Development of spatial suppression surrounding the focus of visual attention
Audrey M. B. Wong-Kee-You, John K. Tsotsos, and Scott A. Adler

TL;DR
This study investigates how spatial suppression around the focus of visual attention develops from childhood to adulthood, revealing that such suppression emerges around age 12 and continues to mature through adolescence.
Contribution
It provides new evidence that top-down attentional surround suppression is absent in children aged 8-11 and develops during adolescence, highlighting developmental changes in attentional control.
Findings
Participants aged 12-27 showed spatial suppression around attention focus.
Suppression was absent in 8-11-year-olds, even with longer cue times.

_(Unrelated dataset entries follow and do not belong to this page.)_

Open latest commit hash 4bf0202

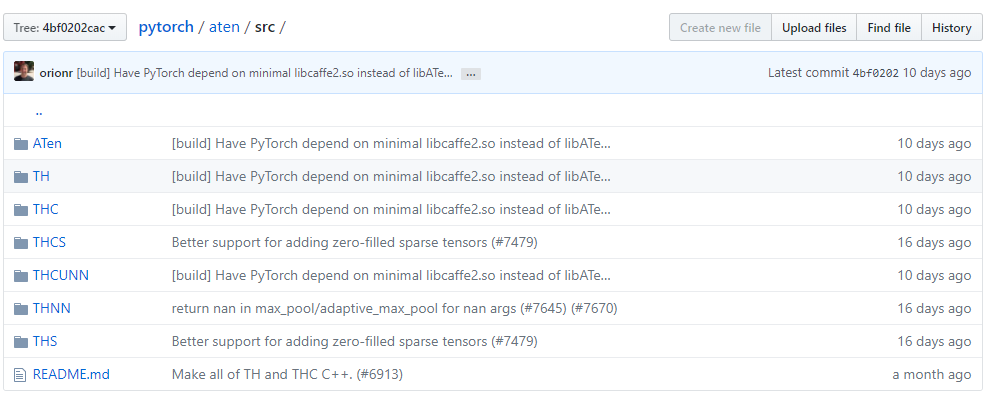click(x=875, y=73)
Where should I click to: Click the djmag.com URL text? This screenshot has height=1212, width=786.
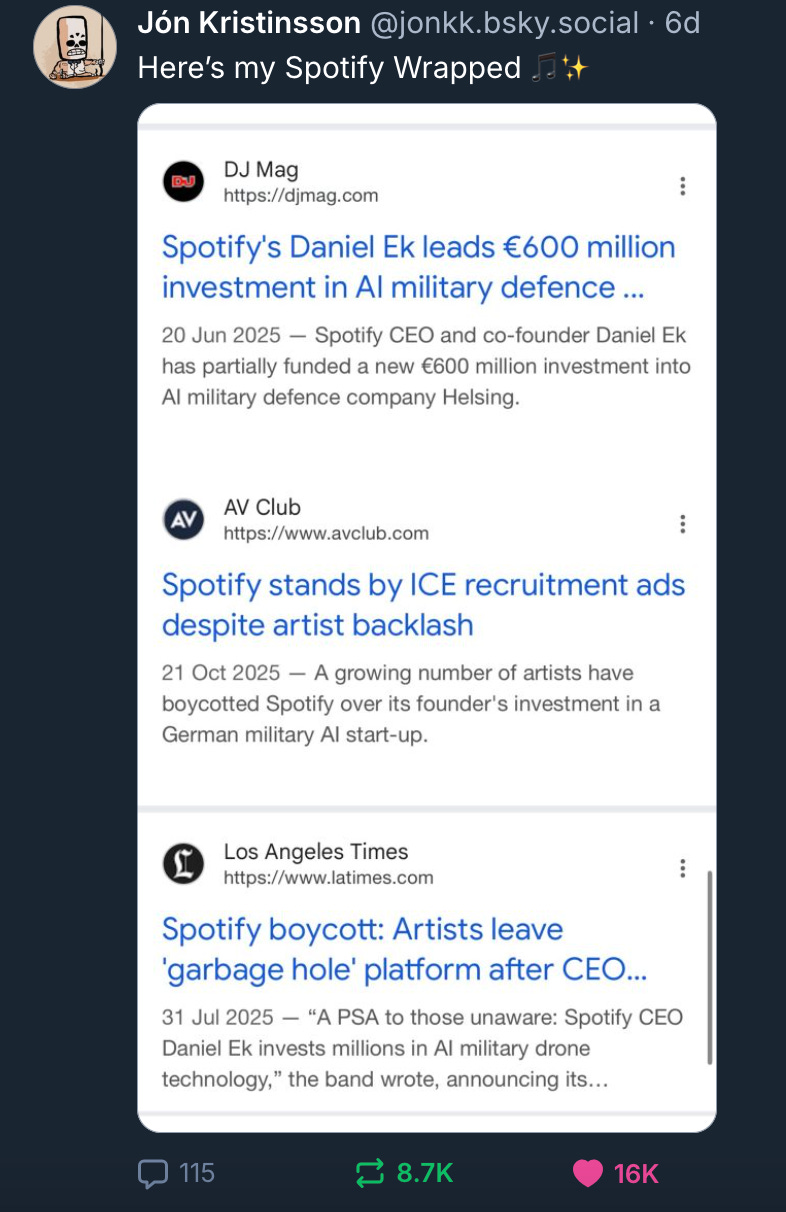[300, 196]
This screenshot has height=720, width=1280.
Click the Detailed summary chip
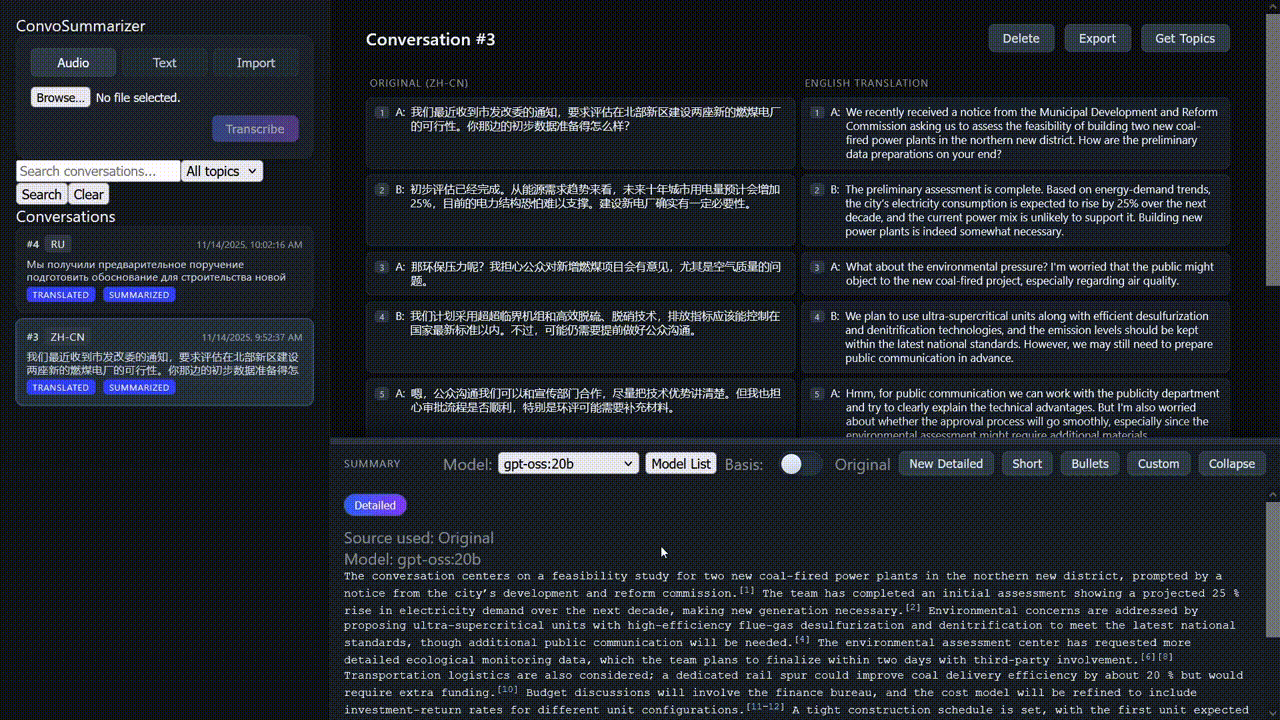375,505
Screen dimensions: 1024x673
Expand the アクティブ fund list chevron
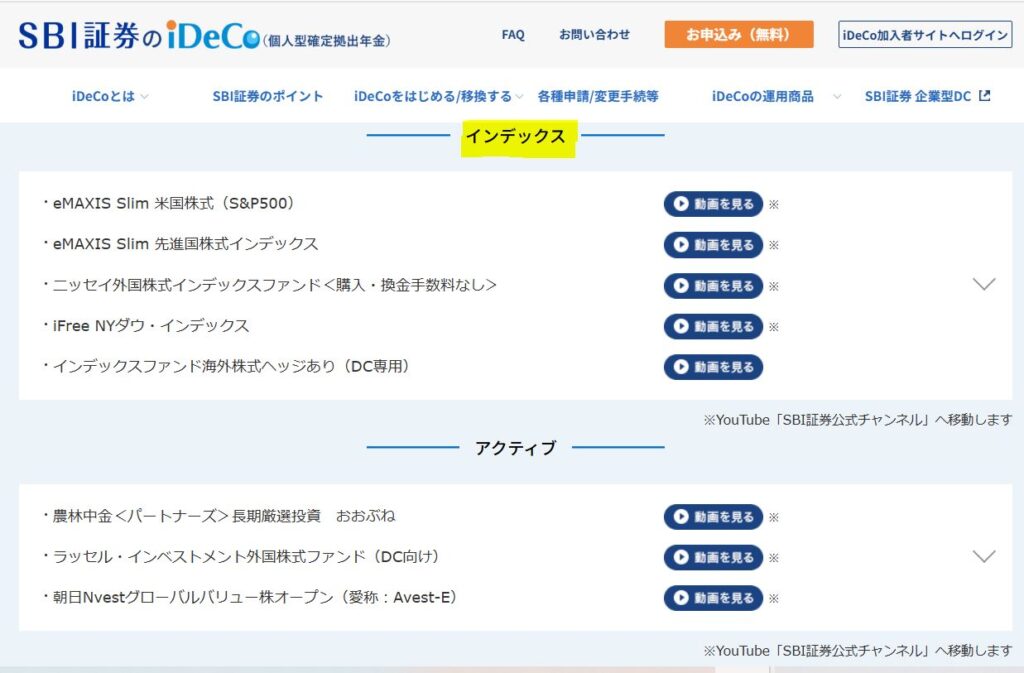pos(984,557)
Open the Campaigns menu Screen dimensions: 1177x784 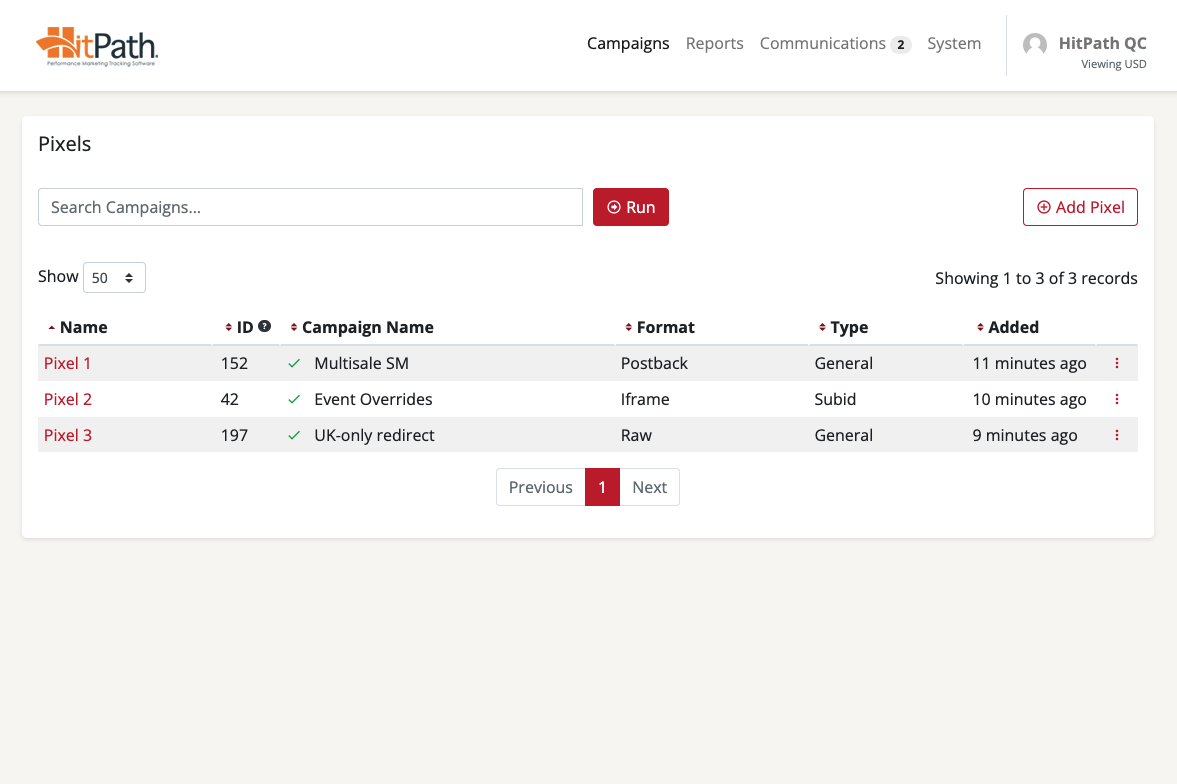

Suppression correlates with maturation of top-down attentional processes.
Abstract
The capacity to filter out irrelevant information from our environment is critical to efficient processing. Yet, during development, when building a knowledge base of the world is occurring, the ability to selectively allocate attentional resources is limited (e.g., Amso & Scerif, 2015). In adulthood, research has demonstrated that surrounding the spatial location of attentional focus is a suppressive field, resulting from top-down attention promoting the processing of relevant stimuli and inhibiting surrounding distractors (e.g., Hopf et al., 2006). It is not fully known, however, whether this phenomenon manifests in development. In the current study, we examined whether spatial suppression surrounding the focus of visual attention is exhibited in developmental age groups. Participants between 12 and 27 years of age exhibited spatial suppression surrounding their focus of visual…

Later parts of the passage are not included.